• [WORK INSTRUCTION]
For the records that follow, please set down exactly the lines between the one holding "Bakalářské praxe (81, 1611)" and the one holding "Fakulta sociálních studií (91, 1935)", inclusive, and only those.

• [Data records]
=-=-=-=-=
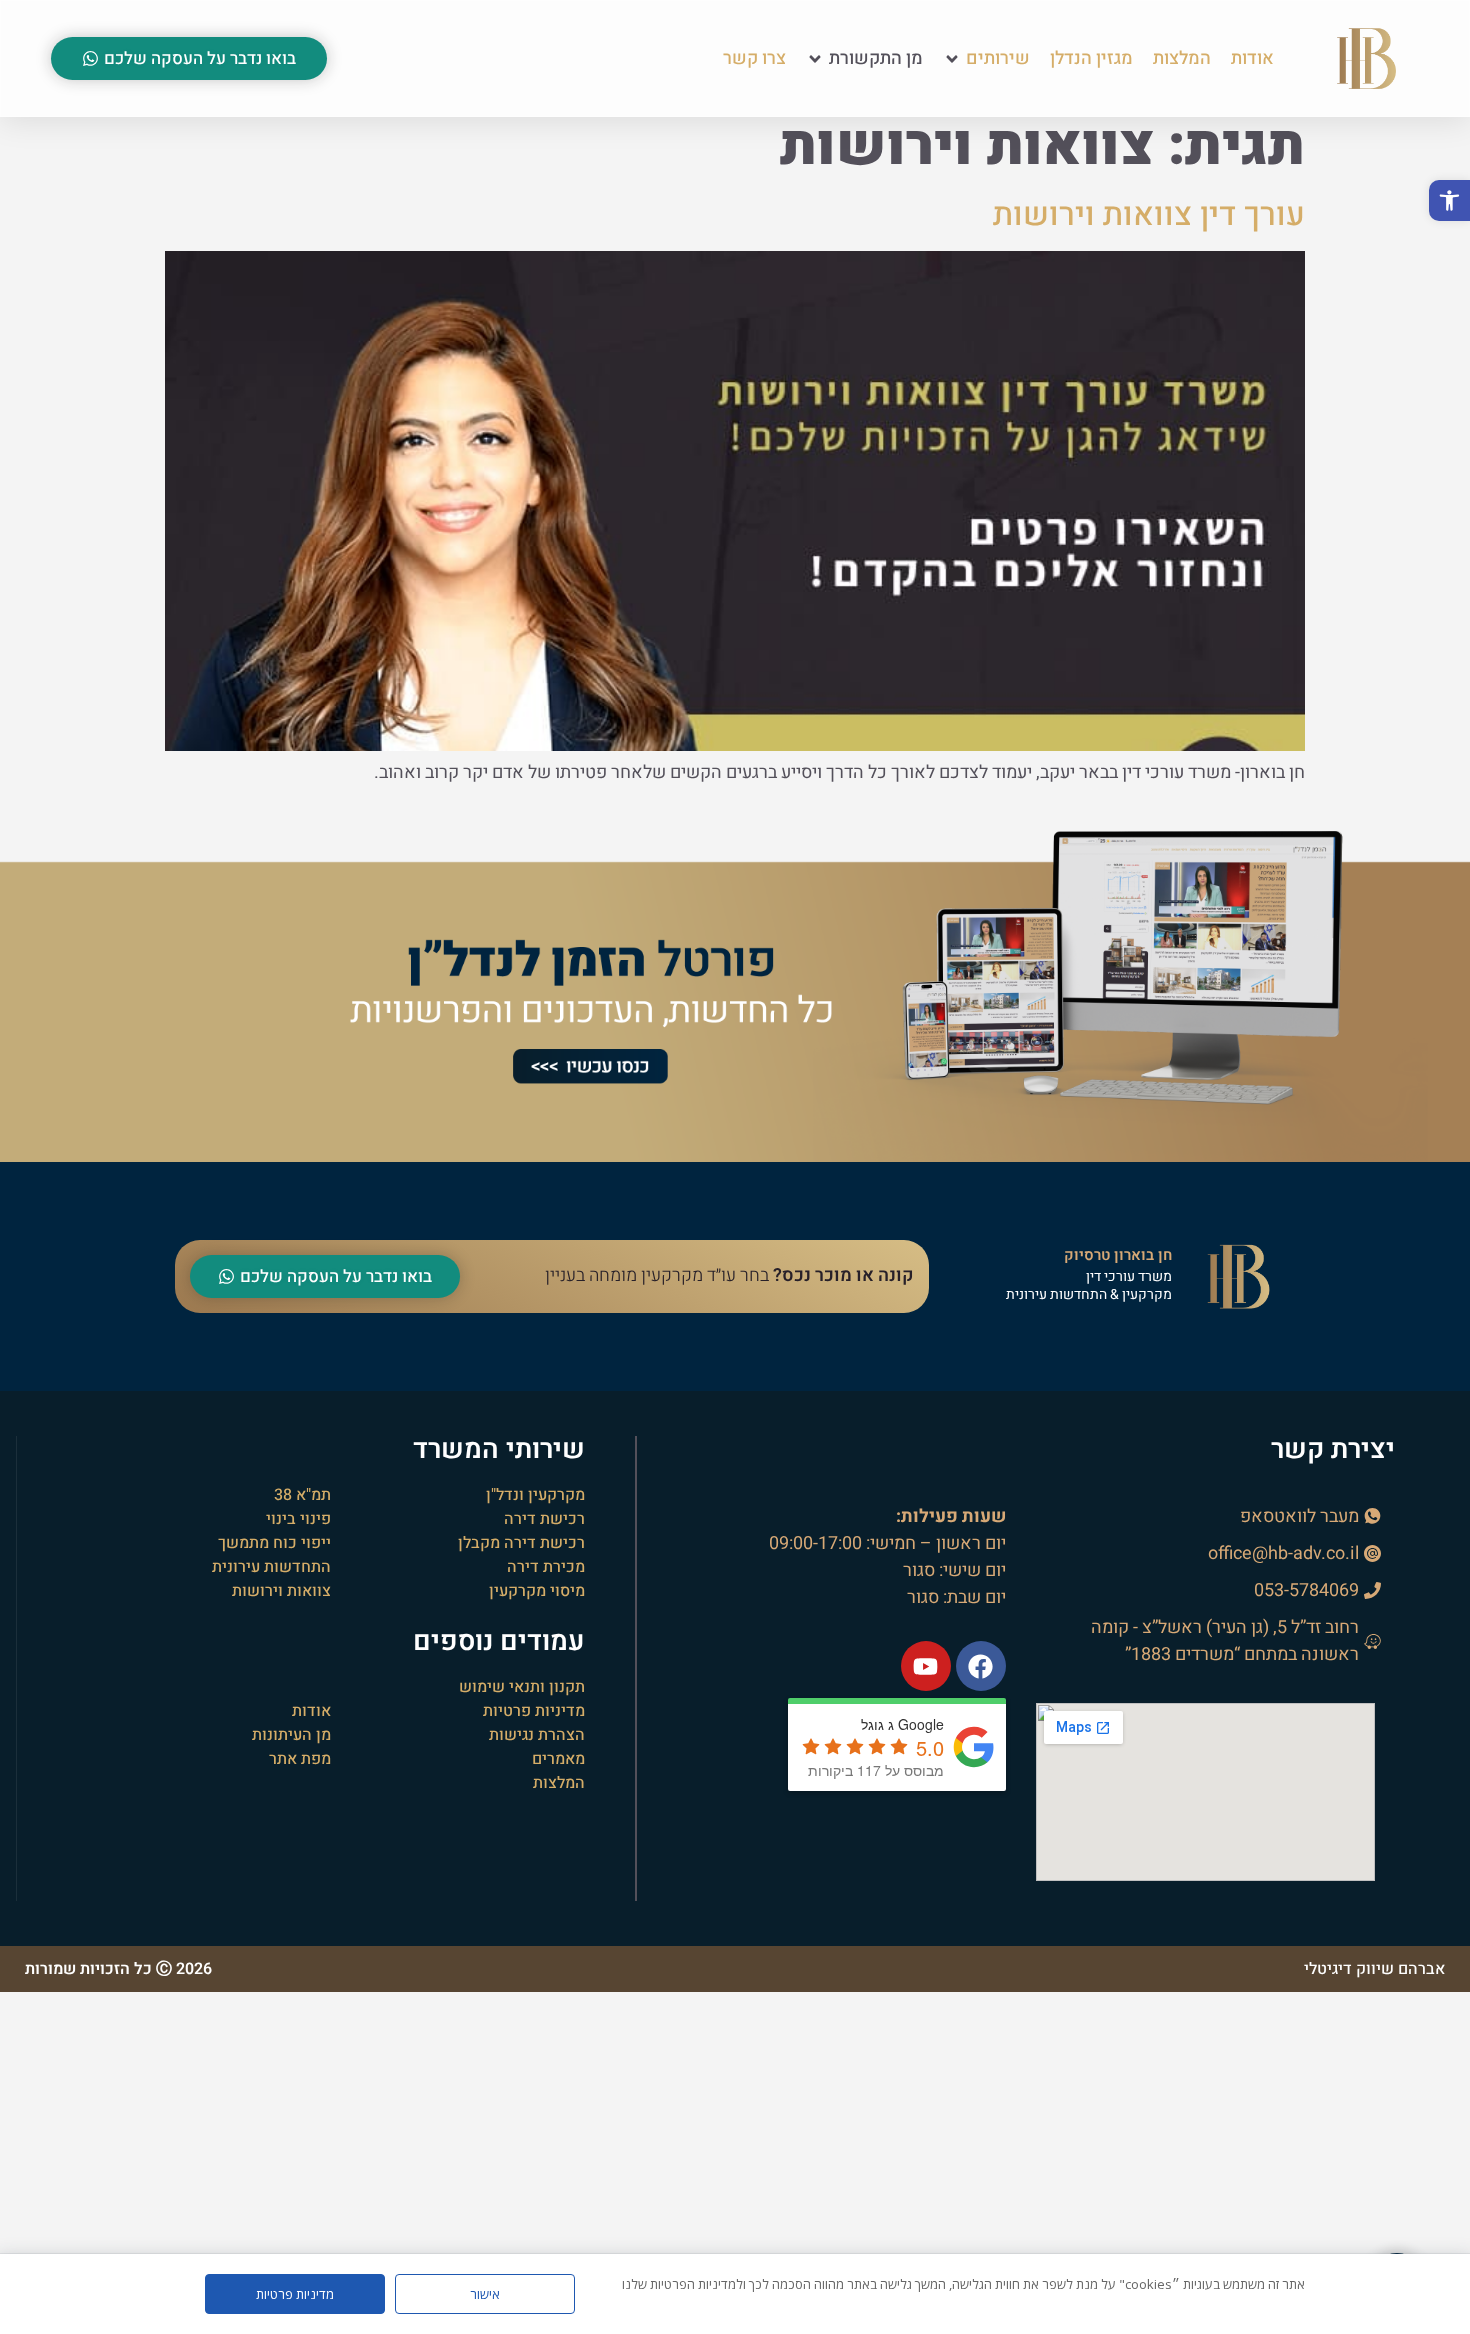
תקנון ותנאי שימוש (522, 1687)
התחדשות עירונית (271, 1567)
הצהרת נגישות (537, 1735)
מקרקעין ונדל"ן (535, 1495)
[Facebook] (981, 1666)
=-=-=-=-=
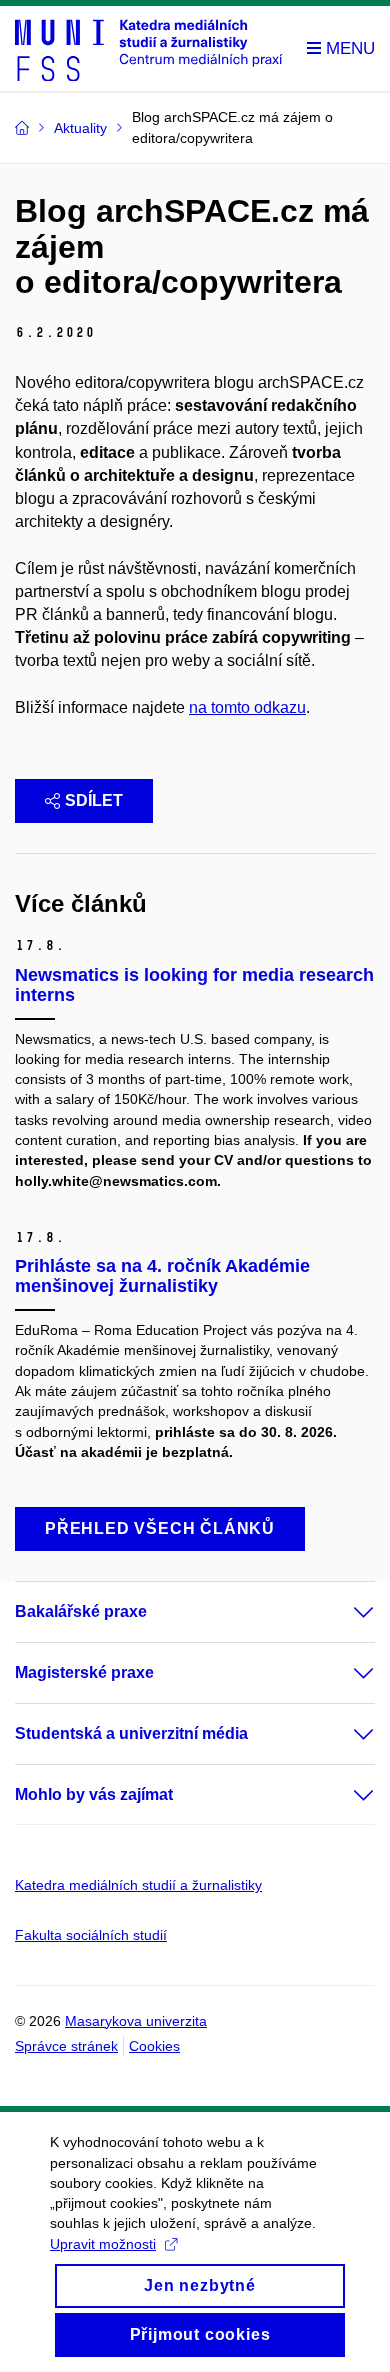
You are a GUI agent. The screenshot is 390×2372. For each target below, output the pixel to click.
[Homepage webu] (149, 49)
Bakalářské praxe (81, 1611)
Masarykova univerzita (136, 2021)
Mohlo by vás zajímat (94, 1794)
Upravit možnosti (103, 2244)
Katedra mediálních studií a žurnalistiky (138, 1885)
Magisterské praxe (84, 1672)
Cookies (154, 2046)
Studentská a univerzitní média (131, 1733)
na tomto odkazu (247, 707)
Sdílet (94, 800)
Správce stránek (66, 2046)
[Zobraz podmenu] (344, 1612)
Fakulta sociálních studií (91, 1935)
=-=-=-=-=
• [TASK ANSWER]
Bakalářské praxe (81, 1611)
Masarykova univerzita (136, 2021)
Mohlo by vás zajímat (94, 1794)
Upravit možnosti (103, 2244)
Katedra mediálních studií a žurnalistiky (138, 1885)
Magisterské praxe (84, 1672)
Cookies (154, 2046)
Studentská a univerzitní média (131, 1733)
na tomto odkazu (247, 707)
Sdílet (94, 800)
Správce stránek (66, 2046)
[Zobraz podmenu] (344, 1612)
Fakulta sociálních studií (91, 1935)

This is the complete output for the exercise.